Dans la guerre qui oppose la France à la coalition austro-prussienne, Lille est en première ligne et ne se trouve nullement dépourvue lorsque l’archiduc Albert de Saxe-Teschen vient y mettre le siège. La garnison française, commandée par le maréchal de camp Ruault, est forte d’environ 10 000 hommes, renforcés par les 132 canonniers de la garde nationale sédentaire citoyenne de la ville, et par la population lilloise activement mobilisée.

Le 29 septembre 1792, à 15 heures, bombes et boulets rouges incendiaires commencent à pleuvoir sur la cité, notamment sur le quartier Saint-Sauveur et sur la Grand-Place. Le 30 septembre, le maire de Lille, François André, lance un appel désespéré aux villes voisines : « Exposés au bombardement le plus vif de la part de l’ennemi qui ne cesse de tirer sur notre ville à boulets rouges et à bombes […] nous vous prions au nom de la Patrie de nous envoyer vos pompes… », appel dont l’écho est entendu par Béthune qui met tout en œuvre pour aider les assiégés à éteindre les incendies et à repousser les assauts de l’ennemi.

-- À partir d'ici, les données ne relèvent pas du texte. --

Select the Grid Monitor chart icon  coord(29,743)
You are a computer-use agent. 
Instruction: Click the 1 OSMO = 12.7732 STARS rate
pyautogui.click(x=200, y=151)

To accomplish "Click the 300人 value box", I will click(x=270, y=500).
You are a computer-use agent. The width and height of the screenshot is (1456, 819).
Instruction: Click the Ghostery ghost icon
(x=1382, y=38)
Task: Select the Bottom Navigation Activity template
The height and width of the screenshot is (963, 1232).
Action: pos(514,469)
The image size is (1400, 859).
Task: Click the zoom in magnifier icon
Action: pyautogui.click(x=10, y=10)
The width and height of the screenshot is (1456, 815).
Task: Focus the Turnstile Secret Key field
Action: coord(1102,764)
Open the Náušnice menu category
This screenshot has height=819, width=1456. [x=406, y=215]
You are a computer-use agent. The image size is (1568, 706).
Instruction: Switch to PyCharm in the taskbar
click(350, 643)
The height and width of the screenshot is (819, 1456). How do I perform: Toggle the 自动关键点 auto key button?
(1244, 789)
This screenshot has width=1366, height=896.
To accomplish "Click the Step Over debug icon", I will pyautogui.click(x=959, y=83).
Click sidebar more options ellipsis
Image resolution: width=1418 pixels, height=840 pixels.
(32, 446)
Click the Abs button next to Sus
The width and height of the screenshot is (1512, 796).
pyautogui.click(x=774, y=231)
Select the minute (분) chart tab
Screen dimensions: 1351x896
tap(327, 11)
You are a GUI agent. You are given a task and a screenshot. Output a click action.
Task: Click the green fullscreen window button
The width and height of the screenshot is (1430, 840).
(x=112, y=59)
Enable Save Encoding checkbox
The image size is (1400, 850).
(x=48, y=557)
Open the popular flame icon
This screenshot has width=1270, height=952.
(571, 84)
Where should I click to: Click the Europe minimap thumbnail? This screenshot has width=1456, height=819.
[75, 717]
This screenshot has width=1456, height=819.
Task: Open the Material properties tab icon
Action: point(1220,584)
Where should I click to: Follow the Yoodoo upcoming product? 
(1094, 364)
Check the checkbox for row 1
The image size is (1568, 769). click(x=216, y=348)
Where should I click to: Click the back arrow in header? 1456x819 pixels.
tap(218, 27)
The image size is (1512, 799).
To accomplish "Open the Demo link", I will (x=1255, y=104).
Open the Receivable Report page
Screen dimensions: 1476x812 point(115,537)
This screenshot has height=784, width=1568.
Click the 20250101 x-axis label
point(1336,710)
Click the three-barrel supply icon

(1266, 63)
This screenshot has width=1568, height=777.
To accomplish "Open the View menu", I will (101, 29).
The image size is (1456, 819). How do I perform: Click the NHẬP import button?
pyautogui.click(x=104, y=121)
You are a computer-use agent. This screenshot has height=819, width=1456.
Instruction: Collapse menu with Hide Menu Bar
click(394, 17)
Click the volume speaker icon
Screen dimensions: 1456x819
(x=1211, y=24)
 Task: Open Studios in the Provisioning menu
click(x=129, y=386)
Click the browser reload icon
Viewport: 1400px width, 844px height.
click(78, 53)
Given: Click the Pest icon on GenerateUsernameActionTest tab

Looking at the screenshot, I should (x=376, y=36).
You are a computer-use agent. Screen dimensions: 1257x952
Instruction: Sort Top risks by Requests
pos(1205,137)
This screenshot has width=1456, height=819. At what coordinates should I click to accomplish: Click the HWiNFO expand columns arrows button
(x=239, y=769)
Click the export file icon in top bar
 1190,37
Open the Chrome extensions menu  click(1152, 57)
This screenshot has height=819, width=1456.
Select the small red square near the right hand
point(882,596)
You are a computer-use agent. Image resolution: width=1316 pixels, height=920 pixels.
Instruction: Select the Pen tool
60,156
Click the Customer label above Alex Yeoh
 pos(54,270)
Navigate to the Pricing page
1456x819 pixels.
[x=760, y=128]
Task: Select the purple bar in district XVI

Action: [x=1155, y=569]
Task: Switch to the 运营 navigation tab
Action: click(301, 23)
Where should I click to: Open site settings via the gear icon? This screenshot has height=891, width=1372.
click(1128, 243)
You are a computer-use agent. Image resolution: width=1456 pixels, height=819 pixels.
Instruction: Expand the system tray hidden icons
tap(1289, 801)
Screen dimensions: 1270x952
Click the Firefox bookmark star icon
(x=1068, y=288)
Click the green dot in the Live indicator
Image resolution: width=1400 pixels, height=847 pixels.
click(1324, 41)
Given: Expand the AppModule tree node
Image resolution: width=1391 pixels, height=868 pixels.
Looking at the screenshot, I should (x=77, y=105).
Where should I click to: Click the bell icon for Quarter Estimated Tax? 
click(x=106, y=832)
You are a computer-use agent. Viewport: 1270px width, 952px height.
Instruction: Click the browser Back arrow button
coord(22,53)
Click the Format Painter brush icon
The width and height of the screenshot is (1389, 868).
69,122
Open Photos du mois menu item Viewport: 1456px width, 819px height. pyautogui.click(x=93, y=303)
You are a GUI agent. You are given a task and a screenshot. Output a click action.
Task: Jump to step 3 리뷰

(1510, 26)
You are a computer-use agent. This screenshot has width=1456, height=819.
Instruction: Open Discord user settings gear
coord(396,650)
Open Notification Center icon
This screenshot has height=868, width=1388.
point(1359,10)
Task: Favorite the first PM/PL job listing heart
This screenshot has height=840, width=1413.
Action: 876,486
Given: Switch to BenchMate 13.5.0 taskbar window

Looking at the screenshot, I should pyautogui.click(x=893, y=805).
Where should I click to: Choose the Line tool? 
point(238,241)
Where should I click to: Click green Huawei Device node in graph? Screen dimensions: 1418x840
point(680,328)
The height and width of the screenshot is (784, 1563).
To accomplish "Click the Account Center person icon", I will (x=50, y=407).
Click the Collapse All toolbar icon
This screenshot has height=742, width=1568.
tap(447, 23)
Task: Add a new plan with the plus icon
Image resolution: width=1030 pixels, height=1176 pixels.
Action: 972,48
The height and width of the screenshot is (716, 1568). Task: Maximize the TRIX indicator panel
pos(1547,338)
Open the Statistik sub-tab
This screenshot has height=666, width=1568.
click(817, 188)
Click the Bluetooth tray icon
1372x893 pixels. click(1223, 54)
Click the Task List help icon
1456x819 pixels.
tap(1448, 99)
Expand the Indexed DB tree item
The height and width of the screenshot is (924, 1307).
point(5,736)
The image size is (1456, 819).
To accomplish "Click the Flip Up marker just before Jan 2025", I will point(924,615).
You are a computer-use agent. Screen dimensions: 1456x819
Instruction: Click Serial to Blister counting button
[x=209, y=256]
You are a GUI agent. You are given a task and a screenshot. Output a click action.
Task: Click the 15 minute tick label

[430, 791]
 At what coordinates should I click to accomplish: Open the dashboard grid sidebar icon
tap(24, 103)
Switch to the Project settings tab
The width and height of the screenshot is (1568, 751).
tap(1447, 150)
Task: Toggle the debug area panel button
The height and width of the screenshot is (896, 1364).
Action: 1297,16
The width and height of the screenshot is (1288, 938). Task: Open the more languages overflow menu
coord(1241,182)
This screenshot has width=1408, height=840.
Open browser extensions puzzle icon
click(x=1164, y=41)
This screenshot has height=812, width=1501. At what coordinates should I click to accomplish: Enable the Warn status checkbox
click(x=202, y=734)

Au terme d’une résistance acharnée, l’armée autrichienne doit se replier sur Tournai le 8 octobre. Elle laisse une ville sévèrement endommagée, avec notamment plus de 400 maisons totalement détruites dans le quartier populaire de Saint-Sauveur.

Le 12 octobre 1792, la Convention nationale vote à l’unanimité le décret proclamant que « Lille a bien mérité de la Patrie ». La colonne de la Déesse, érigée en 1845 sur la Grand-Place, est le témoignage de cette reconnaissance nationale. Sur son socle est gravée la réponse du maire de Lille à l’ultimatum d’Albert de Saxe-Teschen : « Nous venons de renouveler notre serment d’être fidèles à la nation, de maintenir la liberté et l’égalité, ou de mourir à notre poste. Nous ne sommes pas des parjures ! »

Auteur : Alain GALOIN


Bibliographie

  • Jean-Paul BERTAUD, Atlas de la Révolution française, tome III, « L’armée et la guerre », Paris, Éditions de l’E.H.E.S.S., 1989.
  • Jean-Paul BERTAUD, Les Soldats-citoyens de la Révolution française, Paris, Robert Laffont, 1979.
  • Albert SOBOUL, Les Soldats de l’An II, Paris, Le Club français du Livre, 1959.
  • Georges SORIA, Grande histoire de la Révolution française, Paris, Bordas, 1988.
  • La Révolution française et l’Europe (1789-1799), catalogue de l’exposition du Grand Palais, Paris, 16 mars-26 juin 1989, Paris, R.M.N., 1989.